Pelvic Lymph-node dissection patterns. (a) The limits of Extended PLND. Cranial border: ureter and common iliac artery; lateral border: psoas muscle and genitofemoral nerve; medial border: umbilical artery, peritoneum and bladder; distal border: Cloquet lymphnode. The limits of Superextended PLND extended + presacral area (b) PLND allows the identification and preparation of the principal anatomical landmarks (ureters, vas deferens, hypogastric and vesical vessels) and sets-up the cystectomy
Robotic Radical Cystectomy
Ureters are bilaterally identified at their crossing on the iliac vessels and carefully dissected towards the bladder. It is mandatory to handle ureters with care and to prevent the excessive skeletonization in order to preserve vascular integrity and therefore avoiding the dreaded risk of ureteral stenosis at follow-up. For oncological reasons the section of the ureters should always performed through 2 hem-o-lok clips (Weck Surgical Instruments, Teleflex Medical, Durham, NC, USA) and the most cranial clip has a pre-placed tie, which will facilitate subsequent handling of the ureters. Intraoperative frozen section of distal ureteric-margin is always performed.

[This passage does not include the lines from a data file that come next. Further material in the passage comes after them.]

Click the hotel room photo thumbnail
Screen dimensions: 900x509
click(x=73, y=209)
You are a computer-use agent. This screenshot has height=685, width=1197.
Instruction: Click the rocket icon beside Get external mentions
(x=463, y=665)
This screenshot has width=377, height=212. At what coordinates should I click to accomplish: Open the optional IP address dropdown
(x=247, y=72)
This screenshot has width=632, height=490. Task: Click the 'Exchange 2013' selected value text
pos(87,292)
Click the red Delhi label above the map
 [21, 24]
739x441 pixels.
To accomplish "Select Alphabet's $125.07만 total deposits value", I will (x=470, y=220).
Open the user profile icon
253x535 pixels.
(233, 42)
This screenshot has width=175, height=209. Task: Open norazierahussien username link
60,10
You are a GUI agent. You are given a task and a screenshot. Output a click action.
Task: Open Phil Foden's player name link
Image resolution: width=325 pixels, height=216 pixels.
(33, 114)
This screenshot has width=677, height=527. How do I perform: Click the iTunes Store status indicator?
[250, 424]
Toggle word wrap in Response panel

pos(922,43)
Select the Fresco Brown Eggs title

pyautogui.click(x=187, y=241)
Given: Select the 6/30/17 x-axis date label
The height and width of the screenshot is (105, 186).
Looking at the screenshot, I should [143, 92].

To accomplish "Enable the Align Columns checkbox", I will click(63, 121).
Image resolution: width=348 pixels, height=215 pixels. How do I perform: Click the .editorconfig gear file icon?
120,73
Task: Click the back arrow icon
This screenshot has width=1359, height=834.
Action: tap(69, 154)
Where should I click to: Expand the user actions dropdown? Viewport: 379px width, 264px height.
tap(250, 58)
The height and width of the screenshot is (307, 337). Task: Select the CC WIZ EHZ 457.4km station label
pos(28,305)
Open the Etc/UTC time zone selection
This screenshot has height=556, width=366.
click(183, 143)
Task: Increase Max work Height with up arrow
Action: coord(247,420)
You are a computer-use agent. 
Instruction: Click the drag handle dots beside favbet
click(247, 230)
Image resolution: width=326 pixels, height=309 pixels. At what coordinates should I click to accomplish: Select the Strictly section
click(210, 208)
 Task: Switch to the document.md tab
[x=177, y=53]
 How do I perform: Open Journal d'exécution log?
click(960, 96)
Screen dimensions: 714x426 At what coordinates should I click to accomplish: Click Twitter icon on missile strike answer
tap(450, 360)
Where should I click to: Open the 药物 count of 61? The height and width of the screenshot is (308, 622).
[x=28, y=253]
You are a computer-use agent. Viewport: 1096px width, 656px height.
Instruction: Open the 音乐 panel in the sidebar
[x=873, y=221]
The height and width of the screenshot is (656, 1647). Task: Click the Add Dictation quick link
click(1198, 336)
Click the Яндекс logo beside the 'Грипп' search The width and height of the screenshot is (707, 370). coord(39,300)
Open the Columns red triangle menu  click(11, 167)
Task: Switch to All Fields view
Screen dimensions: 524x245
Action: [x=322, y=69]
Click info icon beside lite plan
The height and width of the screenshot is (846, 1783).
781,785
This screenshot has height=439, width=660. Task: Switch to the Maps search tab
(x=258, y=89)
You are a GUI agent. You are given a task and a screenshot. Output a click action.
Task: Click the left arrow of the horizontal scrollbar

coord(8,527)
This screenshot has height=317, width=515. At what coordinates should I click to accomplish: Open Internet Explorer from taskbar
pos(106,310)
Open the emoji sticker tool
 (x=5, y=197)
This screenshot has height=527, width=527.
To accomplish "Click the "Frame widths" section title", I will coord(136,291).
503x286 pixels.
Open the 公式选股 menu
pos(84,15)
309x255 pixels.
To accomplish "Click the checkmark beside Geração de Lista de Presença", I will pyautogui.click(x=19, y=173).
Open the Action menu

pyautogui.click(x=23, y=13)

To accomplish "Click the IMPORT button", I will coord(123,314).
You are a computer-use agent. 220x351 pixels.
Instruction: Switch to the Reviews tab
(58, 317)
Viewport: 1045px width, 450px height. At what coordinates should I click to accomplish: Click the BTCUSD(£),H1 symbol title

Prior to the bladder “take down” (Retzius space opening), the posterior space dissection allows the preparation of vesico-prostatic pedicles and the development of the recto-prostatic space. A transverse peritoneal incision at level of Douglas will lead to seminal vesicle and prostatic base dissection reaching the recto-urethralis muscle. Vesico-prostatic pedicles are commonly transected by the assistant using vessel-sealer devices (Fig. 68.3a, b). In case of nerve-sparing procedure an antegrade, energy- and traction-free approach is performed as commonly adopted during radical prostatectomy.
Robotic radical cystectomy. (a) Pedicle section with Ultrasonic SonoSurg G2 (Olympus Corp., Tokyo, Japan). (b) Pedicle section with Advance Bipolar Caiman vessel Sealer (Bbraun, Aesculap, Center Valley PA, USA). (c) Transvaginal extraction of the specimen. (d) Female sexual-sparing approach: After suture of the anterior vagina wall ($), uterus (§), cervix (Ω) and fallopian tubes (β) are shown
In female patients, a transvaginal-retractor facilitates the dissection of the recto-vaginal plane. A transvaginal extraction of the specimen (Fig. 68.3c) is performed in case of ICUD. In case of a sexual-sparing approach the ovaries, fallopian tubes, uterus, and cervix, and most of the vaginal wall may be completely spared (Fig. 68.3d).
Robotic Intracorporeal Ileal Conduit
Once the cystectomy part has been completed, the robot is undocked and the Trendelenburg position is minimized. Bowel manipulation should be performed with caution, avoiding direct grasping with robotic instruments. Pro-grasp forceps and needle driver can exert extremely high-force leading to direct or delayed intestinal lesion or mesentery bleeding. A coordinated work with the assistant is necessary, in order to reduce tensions through the synchronous use of two atraumatic Johan Grasping and Cadier robotic forceps. The left ureter is generally passed below the sigmoid. A 20 cm long ileal segment is isolated (Endo-GIA 60) and ileo-ileal side-to-side anastomosis (Fig. 68.4a) is obtained (Endo-GIA 60 + 45). Some author described near infrared fluorescence after injection of indocyanine green  or lighting from urethra with cystoscope  in order to obtain a better visualization of the mesenteric vascular arcade. Ureters are spatulated for 1.5–2 cm and catheterized with Single-J inserted percutaneously. An “head-to-head” (Wallace I) uretero-ileal anastomosis (Fig. 68.4b) is performed after extraction of single-J through the isolated bowel tract. Ileocutaneous-stoma is performed only after the final decompression of pneumoperitoneum (Fig. 68.4c).